Aku tidak sabar. Aku akan pergi dari rumah. Sudah keinginanku sejak lama. Akhirnya sebentar lagi aku akan lulus SMA. Sepertinya tak terpikir akan kuliah. Aku memang ingin langsung bekerja, aku akan menanggung hidupku sendiri. Aku yang akan bertanggung jawab sepenuhnya terhadap diriku. Aku akan memulai perjalananku.
* * *
Kelulusan sudah diumumkan. Dan ini waktunya berpisah dengan teman-teman. Kami berpelukan dan berjanji untuk tidak saling melupakan. Berjanji berkumpul di waktu senggang kami nanti. Nilaiku nyaris sempurna. Aku puas. Bagas dan ibu memberikanku ucapan selamat dari Bandung, lewat telepon. Ibu bilang ingin membiayaiku kuliah. Tapi dengan halus aku menolaknya. Bagaimana bisa? Sekarang saja ia masih harus membiayai hidupnya sendiri ditambah Bagas dan Jihan. Aku tak setega itu. Aku tak ingin membebaninya.

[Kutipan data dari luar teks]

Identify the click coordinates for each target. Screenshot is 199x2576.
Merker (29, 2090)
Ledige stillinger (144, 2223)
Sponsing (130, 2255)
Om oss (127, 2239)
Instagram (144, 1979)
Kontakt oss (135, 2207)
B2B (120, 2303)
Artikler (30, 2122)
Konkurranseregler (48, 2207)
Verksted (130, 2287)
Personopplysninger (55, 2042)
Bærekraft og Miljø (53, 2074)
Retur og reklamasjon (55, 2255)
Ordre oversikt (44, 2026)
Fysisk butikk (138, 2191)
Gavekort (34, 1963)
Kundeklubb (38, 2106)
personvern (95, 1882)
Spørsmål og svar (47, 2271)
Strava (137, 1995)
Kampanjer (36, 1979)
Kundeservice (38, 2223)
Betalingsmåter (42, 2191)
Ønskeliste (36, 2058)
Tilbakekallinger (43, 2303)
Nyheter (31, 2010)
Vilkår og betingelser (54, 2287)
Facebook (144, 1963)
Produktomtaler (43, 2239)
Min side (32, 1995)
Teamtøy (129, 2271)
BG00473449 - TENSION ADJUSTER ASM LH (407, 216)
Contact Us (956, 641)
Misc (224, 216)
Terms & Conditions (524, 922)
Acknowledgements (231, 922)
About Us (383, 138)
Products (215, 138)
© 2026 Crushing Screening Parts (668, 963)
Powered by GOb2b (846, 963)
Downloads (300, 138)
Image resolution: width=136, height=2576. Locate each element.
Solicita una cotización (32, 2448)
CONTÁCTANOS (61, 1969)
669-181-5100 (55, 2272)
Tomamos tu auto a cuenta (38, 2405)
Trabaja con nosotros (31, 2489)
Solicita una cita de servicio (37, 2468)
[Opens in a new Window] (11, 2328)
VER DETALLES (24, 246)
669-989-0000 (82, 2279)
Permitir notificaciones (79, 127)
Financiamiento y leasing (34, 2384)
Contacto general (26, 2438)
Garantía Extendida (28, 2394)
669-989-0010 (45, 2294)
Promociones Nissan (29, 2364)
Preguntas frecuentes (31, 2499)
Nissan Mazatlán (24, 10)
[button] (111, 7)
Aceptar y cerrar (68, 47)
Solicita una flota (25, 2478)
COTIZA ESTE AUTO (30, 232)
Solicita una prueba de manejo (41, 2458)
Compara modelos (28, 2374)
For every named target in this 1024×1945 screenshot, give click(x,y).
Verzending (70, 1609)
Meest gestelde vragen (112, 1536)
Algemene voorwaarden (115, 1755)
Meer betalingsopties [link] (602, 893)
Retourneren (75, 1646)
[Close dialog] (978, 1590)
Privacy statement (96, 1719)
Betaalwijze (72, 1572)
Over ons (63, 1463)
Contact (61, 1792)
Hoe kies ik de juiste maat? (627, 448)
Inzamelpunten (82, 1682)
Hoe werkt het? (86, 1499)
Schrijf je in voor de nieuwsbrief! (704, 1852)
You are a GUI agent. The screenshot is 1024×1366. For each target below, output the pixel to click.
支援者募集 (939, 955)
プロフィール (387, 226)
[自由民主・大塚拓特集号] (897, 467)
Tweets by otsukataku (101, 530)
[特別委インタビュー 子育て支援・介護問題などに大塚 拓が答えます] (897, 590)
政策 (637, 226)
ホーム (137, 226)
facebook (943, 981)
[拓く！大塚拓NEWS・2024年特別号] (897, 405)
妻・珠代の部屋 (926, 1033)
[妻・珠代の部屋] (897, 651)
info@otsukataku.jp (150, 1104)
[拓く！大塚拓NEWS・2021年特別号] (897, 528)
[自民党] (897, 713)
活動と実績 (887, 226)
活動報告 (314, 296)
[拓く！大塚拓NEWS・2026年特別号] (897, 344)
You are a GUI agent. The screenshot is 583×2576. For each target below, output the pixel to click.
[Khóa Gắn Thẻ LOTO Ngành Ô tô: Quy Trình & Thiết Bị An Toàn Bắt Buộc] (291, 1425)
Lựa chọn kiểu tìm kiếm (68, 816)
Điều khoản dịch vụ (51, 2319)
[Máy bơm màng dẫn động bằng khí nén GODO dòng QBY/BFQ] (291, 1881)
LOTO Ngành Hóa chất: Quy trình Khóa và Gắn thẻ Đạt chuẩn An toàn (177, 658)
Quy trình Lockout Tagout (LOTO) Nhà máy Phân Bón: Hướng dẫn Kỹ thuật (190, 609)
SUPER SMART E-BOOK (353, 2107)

Tiba-tiba aku malu menjadi anak ayah. Ayah tak pernah bisa menafkahi kami seperti seharusnya selama ini. Sampai dengan saat ini. Ayah mungkin tak akan bisa berubah. Perangainya yang tempramen dan malas jadi penyebabnya. Mana ada perusahaan yang mau repot-repot merekrutnya? Mencoba usaha pun tidak pernah berhasil. Sebenarnya hidup kami pernah cukup luntang lantung. Kecuali ketika nenek sedang berbaik hati.Untunglah sekarang ibu, Bagas, dan Jihan tak lagi tinggal dengan kami. Ayah tak mengucapkan selamat padaku. Ia juga tak menanyakan rencanaku berikutnya. Ia diam seperti biasa. Ia sepertinya memang tak peduli padaku. Dulu aku sering menghibur hati bahwa sikapnya itu adalah sikap demokratis yang bertujuan baik untukku. Tapi kemudian aku paham, itu bukan sikap demokratis. Itu lebih mendekati sikap tidak peduli. Aku memaklumi saja. Dan menutupi kesedihanku dengan ketegaran.
Aku memang yang harus bertanggung jawab terhadap diriku sepenuhnya. Aku kecewa dan ingin pergi yang jauh. Aku akan pergi dari rumah setelah mendapat panggilan pekerjaan nanti. Aku utarakan niatku pada ayah. Dan jawabannya...
“Terserah. Kamu udah gede.” Kata ayah dingin.
Aku sebenarnya sudah tahu jawabannya. Tadinya aku berharap ia mengatakan hal yang lain lagi. Yang akan menyejukkan hati. Dan akhirnya harapan itu cuma sia-sia. Keputusanku akan semakin bulat.